Ingredients

Dough

  • 100g active sourdough starter
  • 350g water
  • 500g bread flour
  • 10g salt

Mix-Ins

  • 200g fresh or frozen blueberries
  • Zest of 2 lemons
  • 2 tablespoons honey (optional)

Instructions

1. Mix the Dough

Combine:

  • Starter
  • Water

Mix until cloudy.

Add:

  • Bread flour

Mix until no dry flour remains.

Rest for 30 minutes.


2. Add Salt

Add salt and knead for 3–5 minutes until incorporated.


3. Stretch and Fold

Over the next 2 hours, perform 4 sets of stretch-and-folds every 30 minutes.

During the second fold, gently add:

  • Blueberries
  • Lemon zest

Distribute evenly without crushing the berries.


4. Bulk Fermentation

Cover and allow the dough to rise at room temperature for 4–6 hours.

The dough should increase in volume by about 50%.


5. Shape

Turn the dough onto a lightly floured surface.

Shape into a tight round boule.

Place seam-side up in a floured proofing basket.


6. Cold Proof

Refrigerate for 12–18 hours.

This develops flavor and improves oven spring.


7. Bake

Preheat a Dutch oven to 475°F (245°C).

Transfer dough onto parchment paper.

Score the top.

Bake:

  • 25 minutes covered
  • 20–25 minutes uncovered at 450°F (230°C)

Until deeply golden brown.


8. Cool

Allow to cool for at least 2 hours before slicing.
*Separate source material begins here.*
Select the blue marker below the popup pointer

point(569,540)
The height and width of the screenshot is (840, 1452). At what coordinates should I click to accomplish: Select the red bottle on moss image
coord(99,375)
This prevents a gummy crumb.


Tips for the Best Blueberry Sourdough

  • Frozen wild blueberries often give the most dramatic purple streaks.
  • Add lemon zest for a bright flavor that complements the berries.
  • Avoid overmixing once berries are added.
  • Cold proof overnight for the best crumb structure.